I am sitting in the food court during my lunch hour stuffing my face with saturated fats, over-processed ingredients, and bad calories when a handsome gentleman decides to approach me at my table. As I admire his beauty from afar, this good-looking suitor gives me the worst pickup line ever.

Con Artist: “Excuse me, do you buy cologne?”

Me: “Come again?”

Con Artist: “I asked if you ever buy cologne.”

Me: “Yes, I do.”

Con Artist: “How much would you say you spend on your fragrances?”

I’m still unsure of where this conversation is heading.

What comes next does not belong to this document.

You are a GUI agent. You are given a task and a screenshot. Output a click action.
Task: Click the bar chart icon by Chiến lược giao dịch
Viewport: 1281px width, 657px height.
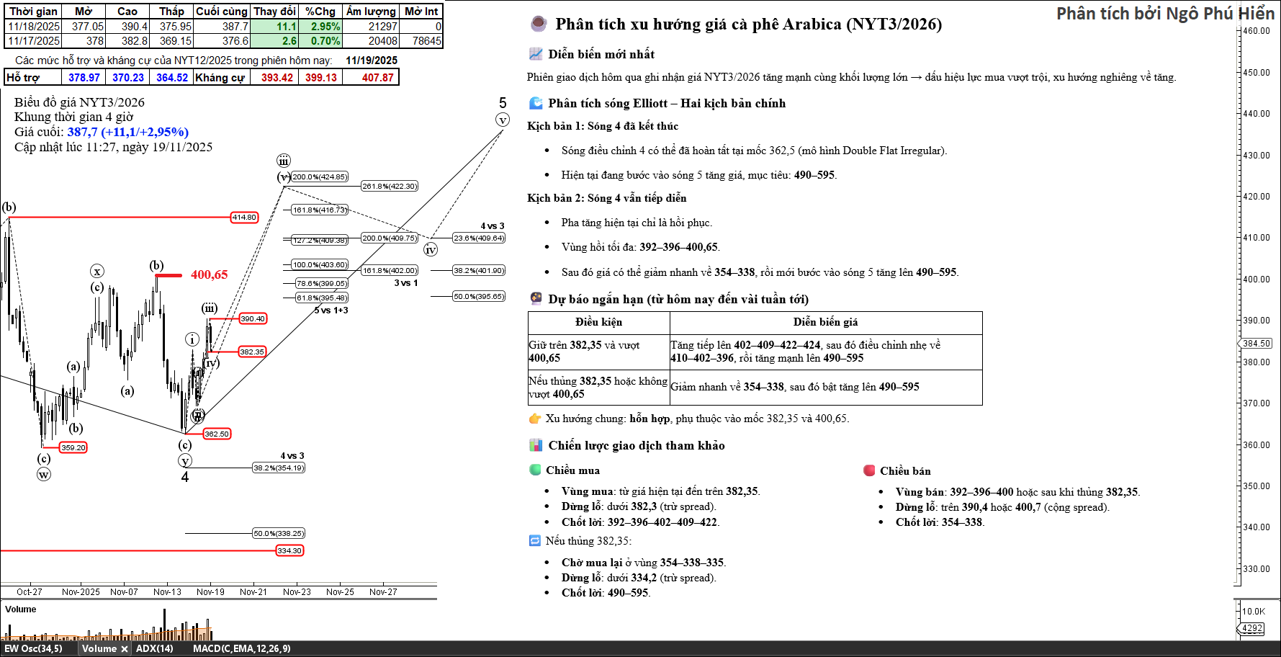pos(536,445)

Me: “Approximately $40 to $80, depending on if it is a designer scent and if I like it.”

Con Artist: “What if I told you that you’re spending way too much for designer fragrances and that the only difference is the amount of oils being used in those bottles?”

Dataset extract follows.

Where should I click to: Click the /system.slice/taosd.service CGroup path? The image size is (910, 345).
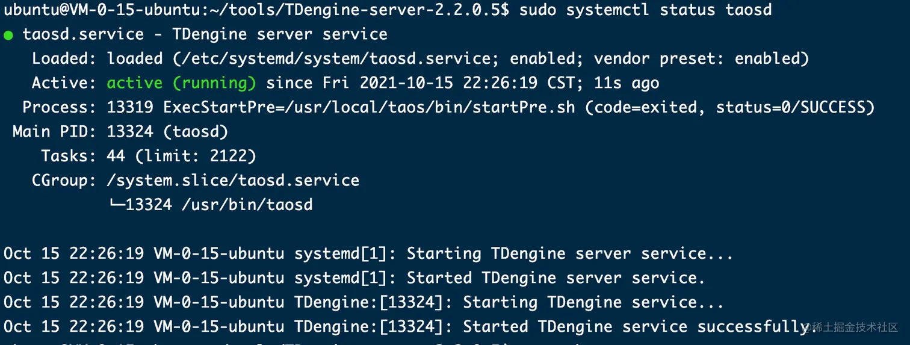tap(233, 180)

Me: “Ummm… Uh… I’m not sure where you’re getting at.

He reaches into his pocket and pulls out a bottle of cologne with no label, sprays a piece of paper, and hands it to me.

Con Artist: “I work for an independently-owned company and we manufacture fragrances that are exactly similar to designer fragrances but at much lower cost. The secret is the amount of essential oils used in the product in producing the scent. Try it.”

I take a whiff of the sample. Immediately, my nose starts to burn and my eyes water as I take in an aroma that can only be described as musky mildewed flowers being plucked from a sewer drain and used as someone’s toilet paper.

Con Artist: “What do you think?”

Me: “Uh… It’s… quite… interesting.”

Con Artist: “It’s only $20 — much cheaper than those designer colognes you buy. Interested in buying a bottle?”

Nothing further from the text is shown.